Washington, DC - Researchers funded by the National Institutes of Health have completed a detailed atlas documenting the stretches of human DNA that influence gene expression – a key way in which a person’s genome gives rise to an observable trait, like hair color or disease risk. This atlas is a critical resource for the scientific community interested in how individual genomic variation leads to biological differences, like healthy and diseased states, across human tissues and cell types.
The atlas is the culmination of work from the Genotype-Tissue Expression (GTEx) Consortium, established to catalog how genomic variation influences how genes are turned off and on.
“GTEx was unique because its researchers explored how genomic variation affects the expression of genes in individual tissues, across many individuals, and even within an individual,” said Simona Volpi, Ph.D , program director for GTEx at the National Human Genome Research Institute (NHGRI), who oversaw various parts of the project.
According to Dr. Volpi, there was previously no resource at the scale used by GTEx that enabled researchers to study how gene expression in the liver might be different than in the lung or heart, for example, and how those differences relate to the inherited genomic variation in an individual.
Researchers involved in the GTEx Consortium collected data from more than 53 different tissue types (including brain, liver and lung) from autopsy, organ donations and tissue transplant programs. These tissues came from a approximately 960 donors in total.
“GTEx depended entirely on families choosing to donate biosamples for research after the death of a loved one,” said Susan Koester, Ph.D., deputy director for the Division of Neuroscience and Basic Behavioral Science and GTEx program director at the National Institute of Mental Health (NIMH). “GTEx researchers are deeply grateful for this priceless gift.”

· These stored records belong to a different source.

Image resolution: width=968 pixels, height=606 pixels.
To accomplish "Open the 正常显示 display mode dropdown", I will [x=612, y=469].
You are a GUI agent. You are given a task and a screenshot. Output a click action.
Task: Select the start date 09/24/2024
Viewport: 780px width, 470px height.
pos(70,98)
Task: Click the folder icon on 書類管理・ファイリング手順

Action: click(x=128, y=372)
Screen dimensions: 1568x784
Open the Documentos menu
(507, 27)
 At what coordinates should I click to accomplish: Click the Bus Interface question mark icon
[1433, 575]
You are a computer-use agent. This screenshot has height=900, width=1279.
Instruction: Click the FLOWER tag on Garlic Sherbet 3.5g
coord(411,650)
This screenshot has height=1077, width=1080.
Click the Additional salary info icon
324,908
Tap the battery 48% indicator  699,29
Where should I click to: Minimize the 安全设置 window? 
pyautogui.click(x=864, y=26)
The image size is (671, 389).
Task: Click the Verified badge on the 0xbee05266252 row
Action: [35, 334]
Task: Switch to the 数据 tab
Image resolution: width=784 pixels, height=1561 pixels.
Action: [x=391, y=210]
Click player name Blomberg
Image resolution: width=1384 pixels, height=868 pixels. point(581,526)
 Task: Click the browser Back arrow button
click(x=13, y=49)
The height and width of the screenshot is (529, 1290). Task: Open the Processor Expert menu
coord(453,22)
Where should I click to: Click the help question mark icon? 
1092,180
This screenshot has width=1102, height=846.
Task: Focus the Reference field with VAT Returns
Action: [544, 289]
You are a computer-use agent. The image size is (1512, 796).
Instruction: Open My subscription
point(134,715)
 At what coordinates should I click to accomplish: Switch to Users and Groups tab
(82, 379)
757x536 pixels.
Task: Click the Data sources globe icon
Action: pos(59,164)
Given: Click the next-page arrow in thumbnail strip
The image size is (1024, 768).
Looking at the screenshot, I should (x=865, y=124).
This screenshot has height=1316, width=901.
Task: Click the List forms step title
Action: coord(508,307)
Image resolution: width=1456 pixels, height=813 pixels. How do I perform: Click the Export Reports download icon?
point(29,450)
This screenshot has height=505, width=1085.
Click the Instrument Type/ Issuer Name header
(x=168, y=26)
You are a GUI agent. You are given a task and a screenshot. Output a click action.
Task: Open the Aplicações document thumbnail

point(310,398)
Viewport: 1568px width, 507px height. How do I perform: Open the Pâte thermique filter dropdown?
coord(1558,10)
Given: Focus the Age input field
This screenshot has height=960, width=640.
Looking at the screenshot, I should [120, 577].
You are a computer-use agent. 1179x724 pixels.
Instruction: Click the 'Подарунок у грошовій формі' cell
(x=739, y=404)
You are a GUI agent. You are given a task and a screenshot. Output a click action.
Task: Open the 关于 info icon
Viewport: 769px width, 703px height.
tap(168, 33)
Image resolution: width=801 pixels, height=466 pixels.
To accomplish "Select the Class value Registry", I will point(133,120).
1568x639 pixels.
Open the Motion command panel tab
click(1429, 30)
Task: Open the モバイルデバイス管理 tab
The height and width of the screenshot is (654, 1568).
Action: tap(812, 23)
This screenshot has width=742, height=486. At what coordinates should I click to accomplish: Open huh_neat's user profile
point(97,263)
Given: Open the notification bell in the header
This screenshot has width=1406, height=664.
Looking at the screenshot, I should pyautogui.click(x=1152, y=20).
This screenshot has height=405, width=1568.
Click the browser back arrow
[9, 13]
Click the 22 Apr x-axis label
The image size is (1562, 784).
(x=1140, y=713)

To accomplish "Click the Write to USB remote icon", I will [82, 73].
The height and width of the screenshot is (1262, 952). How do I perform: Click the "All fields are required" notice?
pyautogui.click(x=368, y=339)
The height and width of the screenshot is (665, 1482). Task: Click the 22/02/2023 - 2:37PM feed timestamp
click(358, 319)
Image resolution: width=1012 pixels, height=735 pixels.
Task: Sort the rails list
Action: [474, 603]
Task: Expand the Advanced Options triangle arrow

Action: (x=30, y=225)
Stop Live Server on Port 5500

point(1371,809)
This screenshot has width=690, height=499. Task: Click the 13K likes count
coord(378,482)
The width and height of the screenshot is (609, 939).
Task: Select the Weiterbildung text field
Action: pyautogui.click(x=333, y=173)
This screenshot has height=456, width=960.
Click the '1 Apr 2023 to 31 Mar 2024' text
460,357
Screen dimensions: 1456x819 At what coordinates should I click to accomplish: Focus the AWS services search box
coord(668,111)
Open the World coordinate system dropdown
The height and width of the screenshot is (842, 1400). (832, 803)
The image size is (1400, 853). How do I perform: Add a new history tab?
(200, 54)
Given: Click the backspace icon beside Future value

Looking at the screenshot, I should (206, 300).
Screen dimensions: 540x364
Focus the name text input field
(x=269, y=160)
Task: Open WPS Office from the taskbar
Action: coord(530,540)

The project continues to house a biobank of collected tissue samples, as well as extracted DNA and RNA for future studies by independent researchers. The summary-level data are available to the public through the GTEx Portal, and the most recent release of the raw data has been submitted to the Database of Genotypes and Phenotypes (dbGaP), an archive of results from studies that investigate the genomic contributions to phenotypes (physical characteristics or disease states).
GTEx launched in 2010 and concluded in the summer of 2017. It was supported by the NIH Common Fund and administered by NHGRI, NIMH and the National Cancer Institute, all part of NIH.
As one example of how the atlas can be used, a new study published online in the journal Nature, describes the results of expression quantitative trait locus (eQTL) mapping in 44 different human tissues from 449 individuals. An eQTL is a small section of the genome that contributes to the differences in gene expression between genes and between individuals. Typically, eQTLs are identified by sequencing the genomes of genetically different individuals to determine the variation in the genome between those individuals. This is followed by determining how much each gene is being expressed. Lastly, the eQTLs are identified by establishing which specific variants are associated with differences in gene expression levels.
The authors of the study used GTEx data to catalog all known eQTLs in the human genome for the first time. As in the Nature study, GTEx data will help researchers understand the mechanisms of how genes are expressed in a variety of tissues, which will ultimately better inform our knowledge of how genes are mis-regulated in the context of disease. GTEx data can also be used to better understand the variations in gene expression that underlie differences among healthy individuals.
Although the GTEx project has officially wrapped up, plans for future work are already underway. An endeavor known as the Enhancing GTEx (eGTEx) project, which began in 2013, extends GTEx’s efforts by combining gene expression studies with additional measurements, such as protein expression. This work is being conducted on the same tissues as in the GTEx project, providing a richer resource that integrates the complexity of how our genomes function in biologically meaningful ways.